Babel nul ne la connait, nul ne l’ignore…

Babel nul ne s’en souvient, nul ne l’oublie.

Babel, te voici, voici tes pas

Babel nous sommes venu bâtir un autre royaume. Nous sommes venus déclaré

Que la poésie est certitude,

Que la transgression est l’ordre

 

Je ne dors pas pour rêver (mahmoud Darwich)

 Je ne dors pas pour rêver, m’écrit elle.

Je dors pour t’oublier. Qu’il est bon de dormir seule,

sans tumulte dans la soie.

éloigne toi que je te voie

solitaire, las bas, pensant à moi quand je t’oublie.

Rien ne me fait mal dans ton absence,

la nuit ne griffe pas ma poitrine, ni tes lèvres.

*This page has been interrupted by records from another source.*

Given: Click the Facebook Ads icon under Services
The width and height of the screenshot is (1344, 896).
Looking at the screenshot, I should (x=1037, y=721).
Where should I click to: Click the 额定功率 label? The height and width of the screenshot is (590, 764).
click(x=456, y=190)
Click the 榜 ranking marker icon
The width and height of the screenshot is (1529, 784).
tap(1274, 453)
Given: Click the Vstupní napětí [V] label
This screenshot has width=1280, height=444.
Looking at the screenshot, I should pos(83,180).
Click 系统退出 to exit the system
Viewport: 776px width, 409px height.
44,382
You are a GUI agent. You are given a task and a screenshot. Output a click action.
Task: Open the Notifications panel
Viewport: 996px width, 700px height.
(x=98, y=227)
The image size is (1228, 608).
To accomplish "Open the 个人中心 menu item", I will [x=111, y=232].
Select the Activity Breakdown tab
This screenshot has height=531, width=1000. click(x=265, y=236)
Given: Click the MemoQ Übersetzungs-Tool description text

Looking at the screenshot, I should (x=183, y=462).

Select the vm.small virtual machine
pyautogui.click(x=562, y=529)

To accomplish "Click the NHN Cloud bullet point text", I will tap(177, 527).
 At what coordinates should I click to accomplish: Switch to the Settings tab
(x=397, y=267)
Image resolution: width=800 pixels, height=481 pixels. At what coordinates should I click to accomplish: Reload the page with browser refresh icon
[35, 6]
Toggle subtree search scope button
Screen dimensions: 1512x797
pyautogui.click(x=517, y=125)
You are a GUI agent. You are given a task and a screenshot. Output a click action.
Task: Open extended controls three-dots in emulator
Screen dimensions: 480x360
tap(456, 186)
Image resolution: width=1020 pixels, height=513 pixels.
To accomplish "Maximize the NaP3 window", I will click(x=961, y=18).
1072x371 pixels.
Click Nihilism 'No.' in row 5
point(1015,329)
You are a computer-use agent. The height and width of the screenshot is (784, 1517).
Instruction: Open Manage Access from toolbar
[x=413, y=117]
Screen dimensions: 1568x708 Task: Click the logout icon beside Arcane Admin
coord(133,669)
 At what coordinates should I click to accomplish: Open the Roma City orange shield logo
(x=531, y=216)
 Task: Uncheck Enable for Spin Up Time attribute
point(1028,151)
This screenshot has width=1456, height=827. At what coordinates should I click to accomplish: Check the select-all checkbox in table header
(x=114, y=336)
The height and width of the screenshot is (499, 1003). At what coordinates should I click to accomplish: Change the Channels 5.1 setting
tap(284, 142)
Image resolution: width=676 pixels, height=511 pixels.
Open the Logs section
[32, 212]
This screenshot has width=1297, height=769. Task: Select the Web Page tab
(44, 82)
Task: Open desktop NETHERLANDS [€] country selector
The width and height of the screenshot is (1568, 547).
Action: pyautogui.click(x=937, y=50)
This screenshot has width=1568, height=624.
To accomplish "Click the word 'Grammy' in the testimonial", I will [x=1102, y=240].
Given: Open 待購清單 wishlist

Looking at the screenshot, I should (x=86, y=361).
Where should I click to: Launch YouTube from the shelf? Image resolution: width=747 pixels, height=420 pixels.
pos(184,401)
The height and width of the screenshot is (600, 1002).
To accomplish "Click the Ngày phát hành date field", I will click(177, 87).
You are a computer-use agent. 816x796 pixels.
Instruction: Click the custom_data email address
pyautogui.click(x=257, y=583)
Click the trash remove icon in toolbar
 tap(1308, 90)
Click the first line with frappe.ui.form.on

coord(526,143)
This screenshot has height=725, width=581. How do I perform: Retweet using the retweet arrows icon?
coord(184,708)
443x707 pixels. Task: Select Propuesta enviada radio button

Je dors sur mon corps tout entier,

tout entier sans partage,

tes mains ne déchire pas ma robe et tes pas

ne martèle pas mon cœur comme une noisette

lorsque tu referme la porte.

rien ne me manque dans ton absence:

mes seins m’appartiennent. mon nombril.

mes taches de rousseur mes grains de beauté

et mes mains et mes jambes m’appartiennent.

tout en moi m’appartient

et pour toi, les images désirées,

prend-les donc pour meubler ton exil,

lève tes visions comme un dernier toast

et dis, si tu veut: Ton amour est trépas.

Quant à moi, j’écouterais mon corps

avec le calme d’un médecin: rien, rien

ne me fait mal dans l’absence

si ce n’est la solitude de l’univers!

 

Le plus beau des océans (Nazim Hikmet)

Le plus beau des océans est celui qu’on n’a pas encore traversé
Le plus beau des enfants
n’a pas encore grandi.
Les plus beaux de nos jours
sont ceux que nous n’avons pas encore vécus.
Et les plus beaux des poèmes que je veux te dire
sont ceux que je ne t’ai pas encore dits

Ils nous ont eus :
moi à l’intérieur des murs,
toi à l’extérieur.
Ce qui nous arrive n’est pas grave.
Le pire : c’est de porter en soi la prison
conscient ou inconscient.
La plupart des hommes en sont là,
des hommes honnêtes, laborieux et bons,
dignes d’être aimés comme je t’aime

 Comme le scorpion, mon frère,
Tu es comme le scorpion
Dans une nuit d’épouvante.
Comme le moineau, mon frère,
Tu es comme le moineau
dans ses menues inquiétudes.
Comme la moule, mon frère,
tu es comme la moule
enfermée et tranquille.
Tu es terrible, mon frère,
comme la bouche d’un volcan éteint.
Et tu n’es pas un, hélas, tu n’es pas cinq,
tu es des millions.
Tu es comme le mouton, mon frère,
quand le bourreau habillé de ta peau
quand le bourreau lève son bâton
tu te hâtes de rentrer dans le troupeau
et tu vas à l’abattoir en courant, presque fier.
Tu es la plus drôle des créatures, en somme,
Plus drôle que le poisson
qui vit dans la mer sans savoir la mer.
Et s’il y a tant de misère sur terre
c’est grâce à toi, mon frère,
Si nous sommes affamés, épuisés,
Si nous sommes écorchés jusqu’au sang,
Pressés comme la grappe pour donner notre vin,
Irai-je jusqu’à dire que c’est de ta faute, non,
Mais tu y es pour beaucoup, mon frère.